Et puis, je demandai à le rencontrer personnellement quelques années plus tard. Il me donna rendez-vous dans un bistrot-restaurant autour de 16 h, certain que nous serions tranquilles. Il ne s’agissait pas d’une entrevue et il ne se doutait pas de l’objet de ma demande. Nous avons été près d’une heure et demie ensemble. Il avait vieilli comme moi et se préparait à célébrer ses 80 ans. Il me parla d’une cérémonie sur un bateau avec des amis. Il avait toujours ce même regard profond, une lampe révélant les profondeurs d’une expérience humaine et spirituelle. Il était profondément croyant.

Nous avons parlé durant tout ce temps de la voix humaine, du langage, du silence, et des sons. C’était magnifique! Au-delà des mots les sons, au-delà des sons l’émotion, au-delà de l’émotion la communion. Rien ne fut enregistré car ce n’était pas le but. Il m’accorda ainsi de manière aimable ce rendez-vous sans objet d’un prêtre québécois qui échangea avec lui sur la voix humaine incluant le silence.

Michael Lonsdale double la voix française du Padre Pio dans un long film qui lui est consacré.
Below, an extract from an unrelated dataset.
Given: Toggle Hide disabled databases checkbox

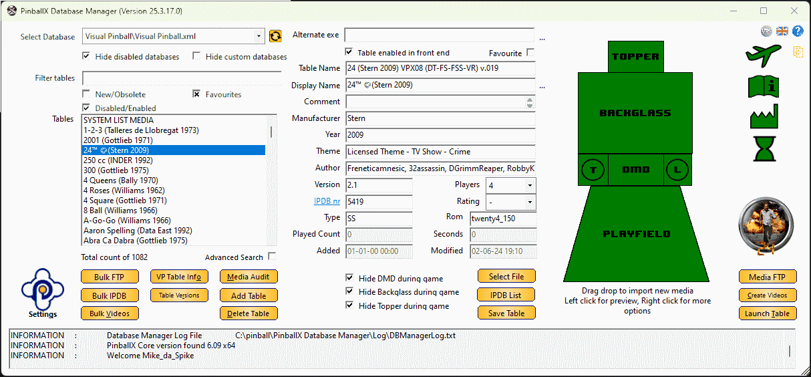Looking at the screenshot, I should point(86,56).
On ne pouvait trouver mieux dans la douceur et la colère, car le Padre Pio eut des colères et de la douceur dans sa vie.

La voix de Jésus est semblable. On ne l’entend pas de manière humaine mais on peut l’entendre dans le silence. Ce qu’elle devait être impressionnante alors qu’Il racontait les paraboles ou, à cercle fermé, il les expliquait aux Apôtres. Et quand il prit les fouets pour chasser les marchands du Temple, ce devait être non moins percutant avec son accent de Galilée.

La voix humaine est un amalgame de sons, de silence, d’hésitations, de modulations, de changements, de souffles, d’univers. De cette manière la Parole de Dieu qui parle prends tous ces chemins. Et « la foi nait de ce que l’on entend. » écrira Paul de Tarse. Il s’agit bien de la voix.

Michael Lonsdale, ce fut un bonheur et un privilège de vous rencontrer. Que Dieu vous comble du silence de son Amour.